_SOURCE MATERIAL_:
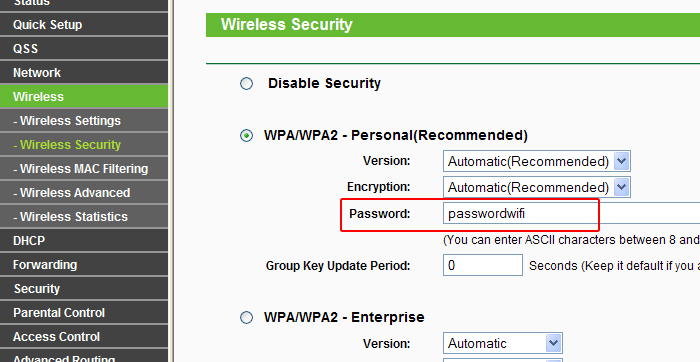
Task: Select the Disable Security radio button
Action: coord(246,83)
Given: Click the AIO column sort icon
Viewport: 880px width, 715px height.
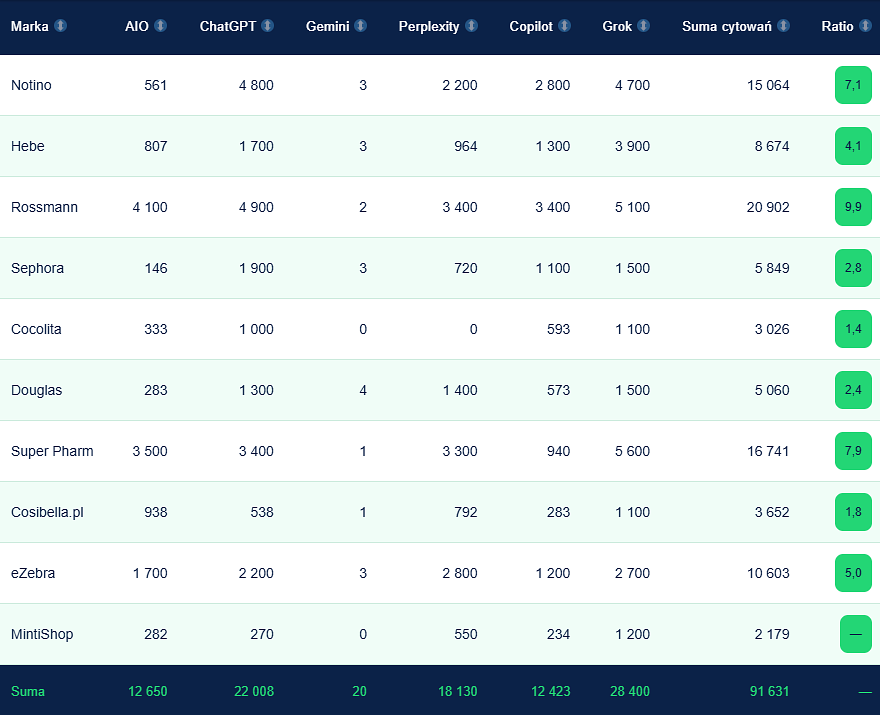Looking at the screenshot, I should 161,26.
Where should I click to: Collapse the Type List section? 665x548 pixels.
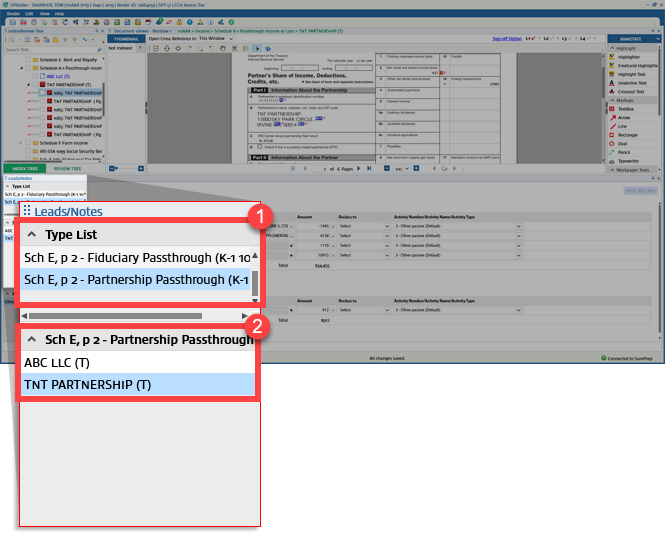click(31, 234)
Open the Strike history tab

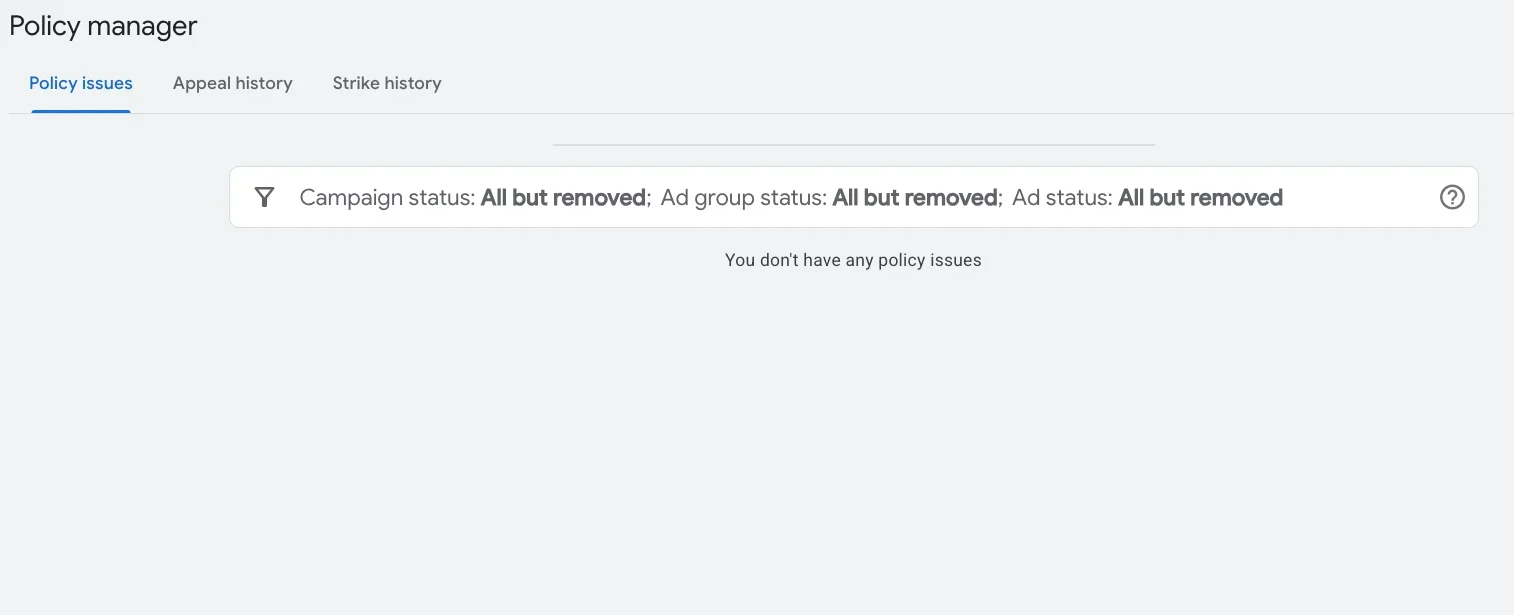pos(387,83)
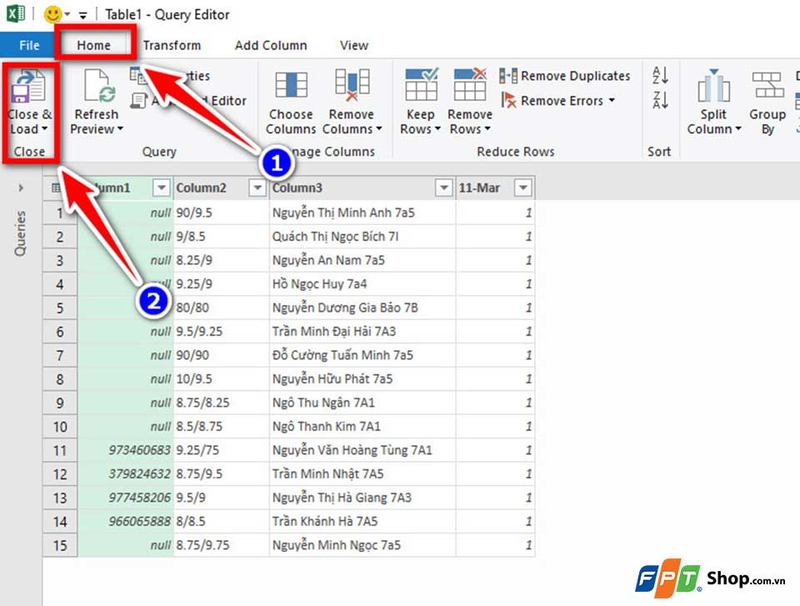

_WHAT TO DO_: With pictures omitted, restate exactly every line from the one containing "Where should I" through the last line of the material, inclusive.

_ANSWER BELOW_:
Where should I click to: Collapse the Type List section? 665x548 pixels.
click(31, 234)
Open the Strike history tab

pos(387,83)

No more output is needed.